Tommi Jaakkola (UCSC) and David Haussler (UCSC), motivated by problems in biosequence analysis, have developed novel kernel-based methods which combine discriminative and generative approaches. Biosequence analysis relies to a large degree on the assessment of similarity

between DNA or protein sequences. It is therefore important that the statistical techniques employed for the analysis make this similarity measure explicit. Several (discriminative) methods, such as support vector machines and Gaussian process classifiers, provide means for explicitly characterizing the similarity metric. While certainly powerful, these methods nevertheless lack the ability to deal well with the inherent variability of biosequences for which generative statistical models in turn are more appropriate. Ideally, these complementary approaches should be combined. This research has indeed led to the development of a general framework for combining generative models with discriminative (kernel) methods, motivated by considerations from information geometry, thus establishing a new class of statistical tools.

Mahesan Niranjan continued his work on Bayesian methods applied to signal processing problems, particularly the problem of speech enhancement.

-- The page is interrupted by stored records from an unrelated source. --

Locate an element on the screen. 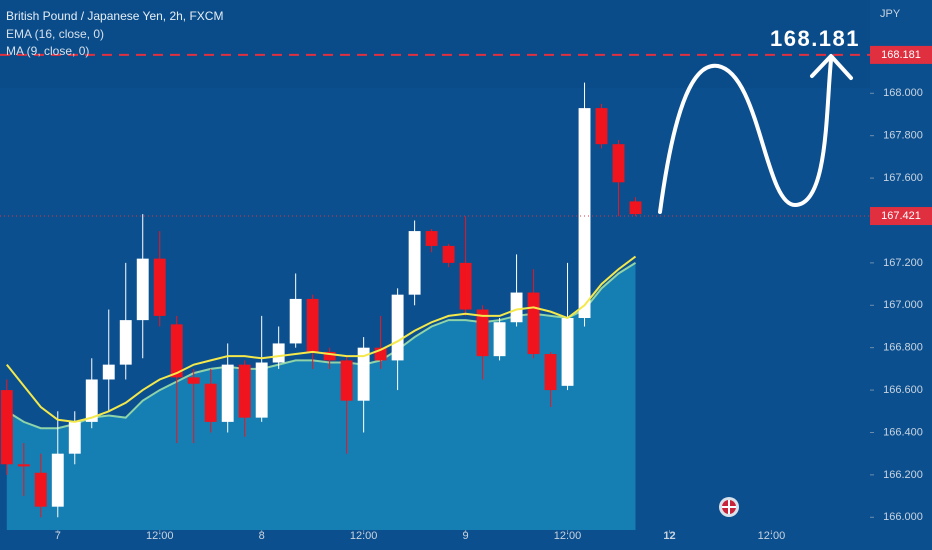 The image size is (932, 550). target-annotation: 168.181 is located at coordinates (815, 38).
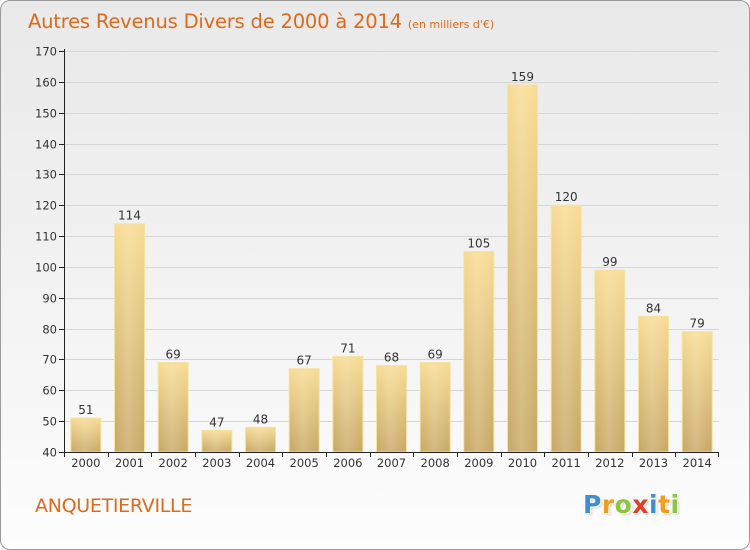 The width and height of the screenshot is (750, 550). I want to click on y-tick-label: 140, so click(46, 145).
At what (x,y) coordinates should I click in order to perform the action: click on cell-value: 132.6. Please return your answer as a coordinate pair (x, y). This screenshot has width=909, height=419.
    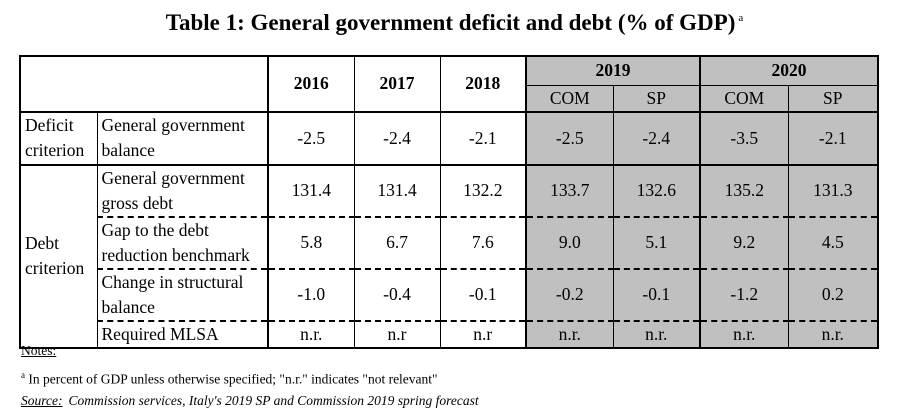
    Looking at the image, I should click on (656, 190).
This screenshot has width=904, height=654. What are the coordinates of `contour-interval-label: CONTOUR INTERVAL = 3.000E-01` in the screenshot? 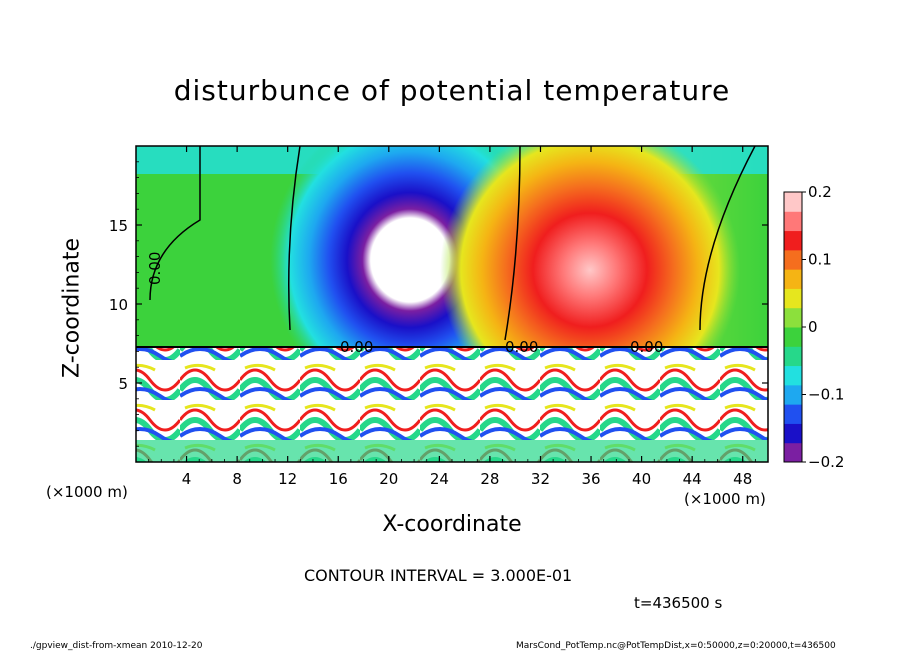 It's located at (438, 576).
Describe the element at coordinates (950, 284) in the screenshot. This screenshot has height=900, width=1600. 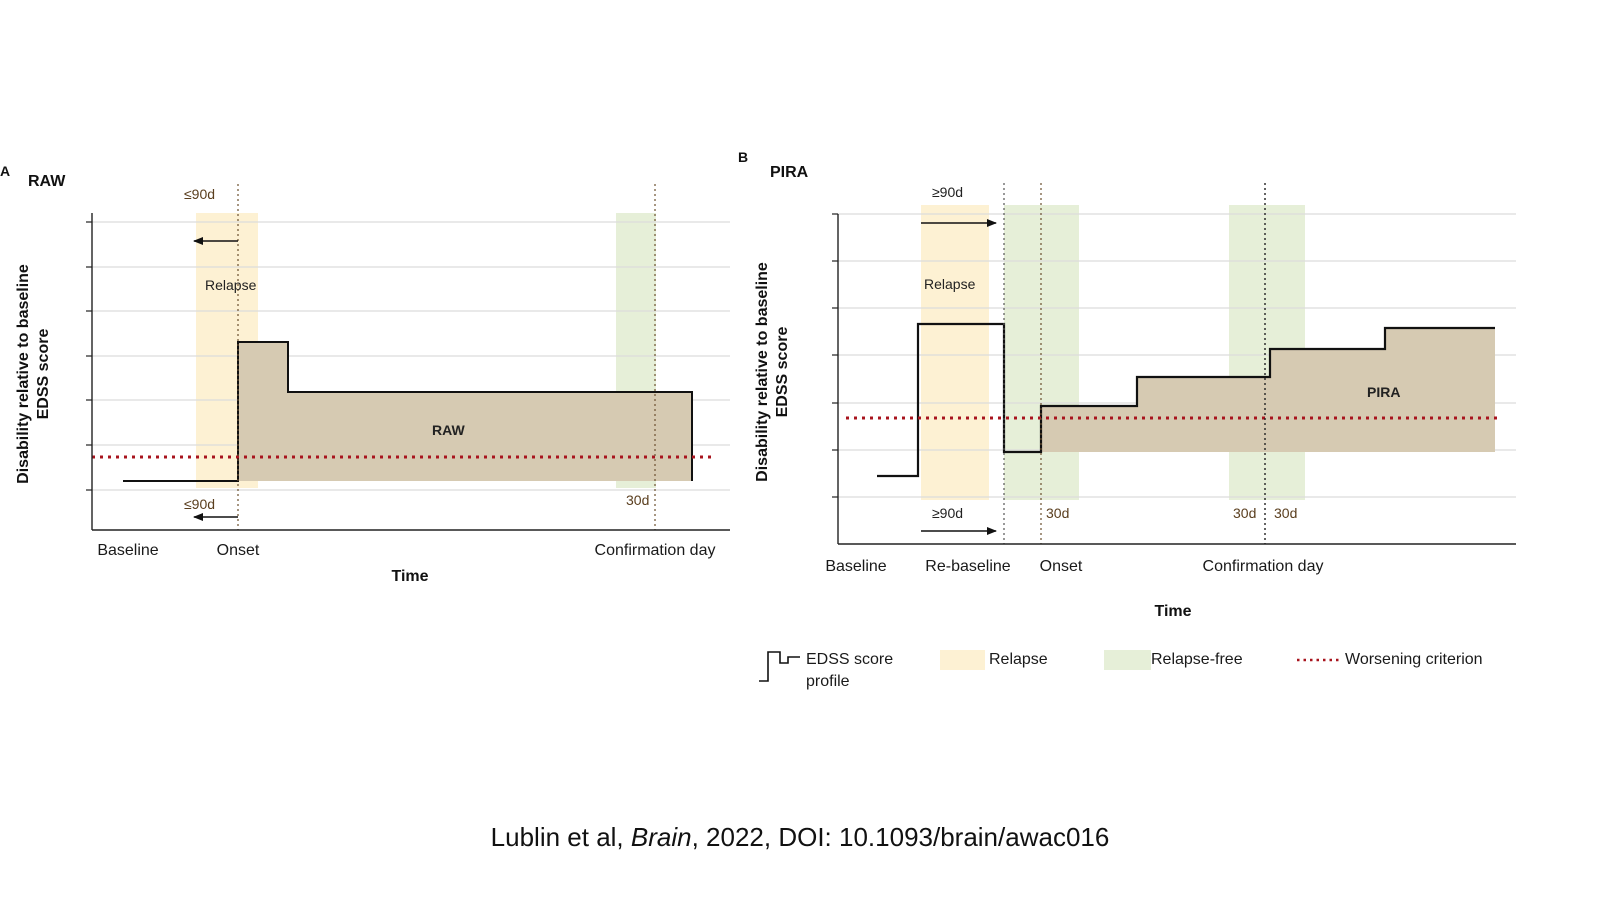
I see `panel-b-relapse-label: Relapse` at that location.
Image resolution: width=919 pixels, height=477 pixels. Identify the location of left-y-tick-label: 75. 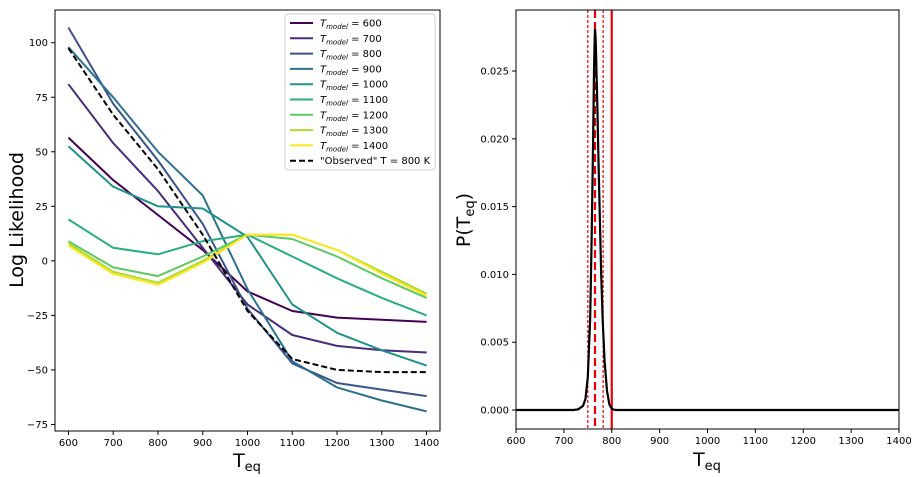
(42, 98).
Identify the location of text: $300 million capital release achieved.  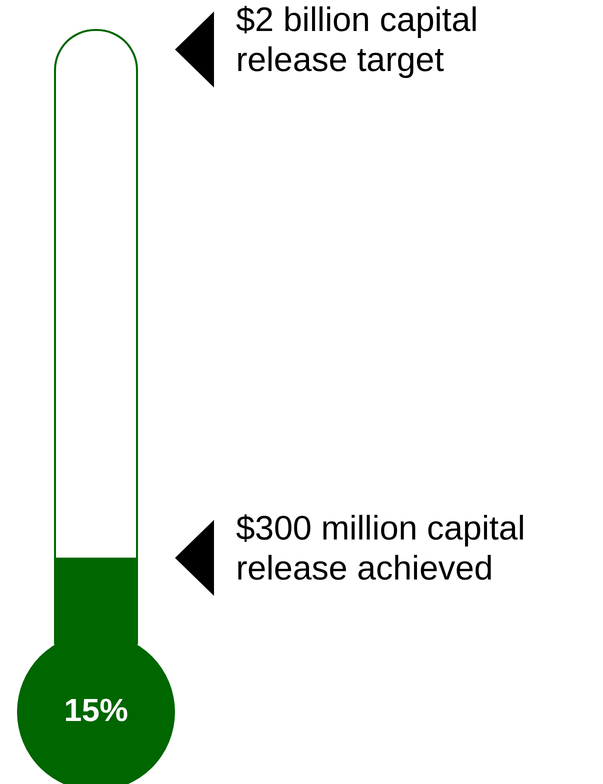
(381, 548).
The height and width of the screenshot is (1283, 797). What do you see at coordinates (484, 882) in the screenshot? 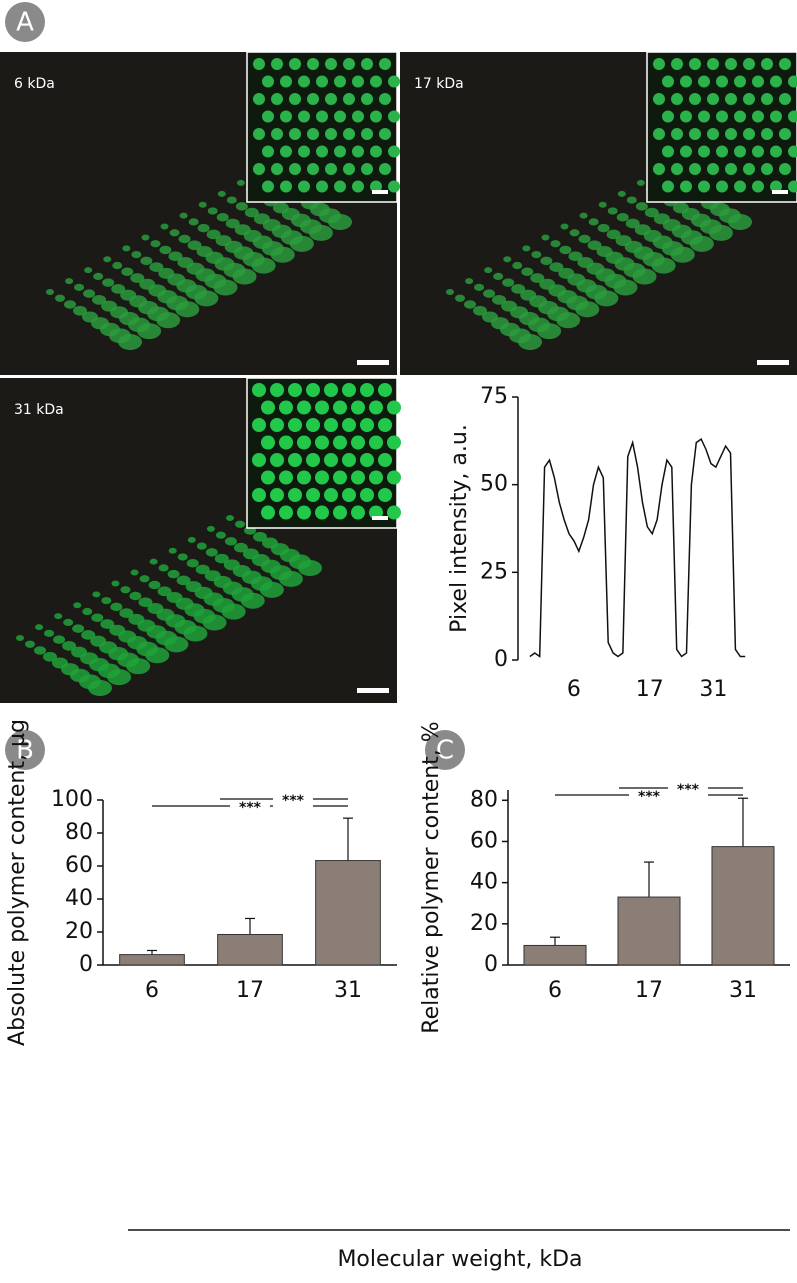
I see `y-tick-label: 40` at bounding box center [484, 882].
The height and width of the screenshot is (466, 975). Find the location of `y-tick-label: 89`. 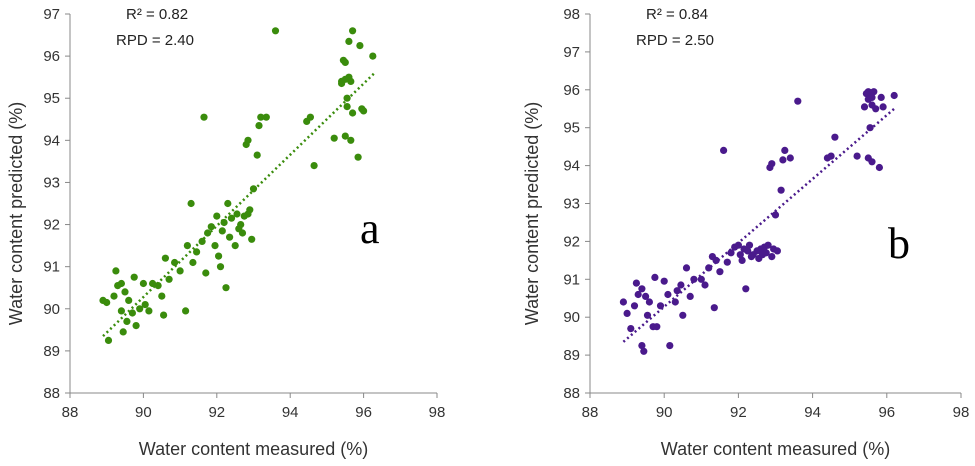

y-tick-label: 89 is located at coordinates (572, 356).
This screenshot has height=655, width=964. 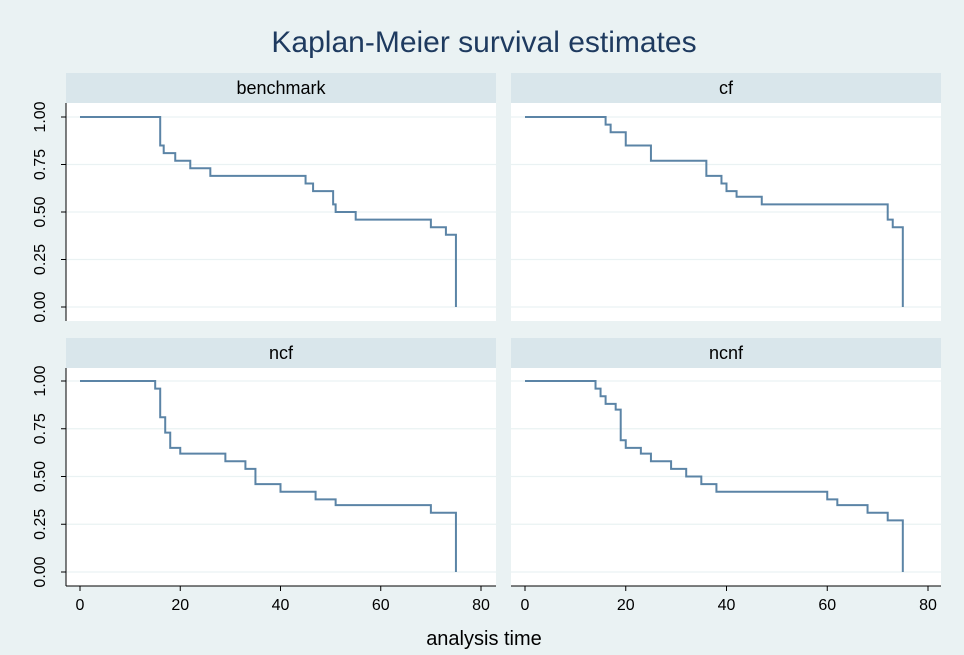 I want to click on survival-curve-cf, so click(x=714, y=212).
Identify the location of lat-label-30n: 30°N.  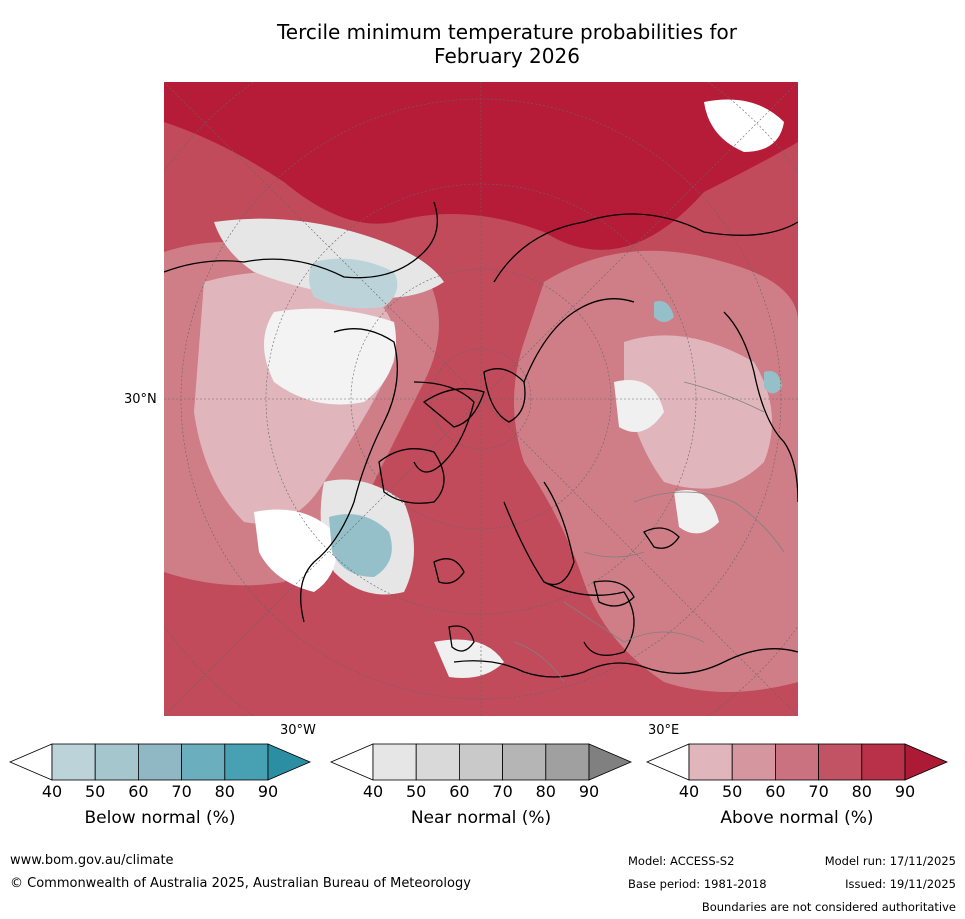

Using Bayesian methods he showed how to estimate the noise statistics from corrupted data without the need to segment the speech from the background noise. This leads to an algorithm with which it is possible to enhance speech corrupted by white noise, and the approach permits a natural extension to deal with coloured noise.

David Haussler (UCSC) and Manfred Opper (Aston) considered the problem of sequential prediction under log loss, in a scenario in which a player tries to minimize his loss relative to the loss of the (with hindsight) best distribution from a target class for the worst sequence of data. They obtained bounds on the minimax regret in terms of the metric entropies of the target class with respect to suitable distances between distributions. In addition, they showed that such a worst case scenario leads to prediction strategies which also work well in a less pessimistic, average case situation provided the model class is not too complex.

Shun-ichi Amari (Tokyo) visited the Institute for three weeks and presented some of his recent work on the information geometry view of learning in neural networks and other probabilistic models, including a unified perspective on the various techniques for independent component analysis. One of the developments to have emerged from this work is the use of the natural Riemannian gradient for on-line learning. It is anticipated that this algorithm is not only asymptotically efficient but may eliminate the so-called plateaus associated with conventional gradient descent learning which give rise to extremely slow convergence. During Amari's visit, Magnus Rattrey (Aston) and David Saad (Aston), in collaboration with Amari, developed an analysis of the performance of natural gradient descent within the statistical mechanics framework, and were able to go beyond the asymptotic regime. The Riemannian gradient has also been applied to the problem of independent component analysis in the case where the number of source signals is unknown. Usually the number of observations is larger than that of the sources but they are noise contaminated. In this case the parameter space forms a Stiffel manifold, and an explicit formula has been obtained for the natural gradient.

The programme benefited from sponsorship by British Airways, Rolls Royce and British Aerospace (5,000 each), as well as from an arrangement with Silicon Graphics which significantly enhanced the UNIX computer facilities available to participants. We grateful to all of the sponsors for their generosity.

We would also like to express our sincere thanks to the staff of the Isaac Newton Institute, for their energy, enthusiasm and general support throughout the six month programme.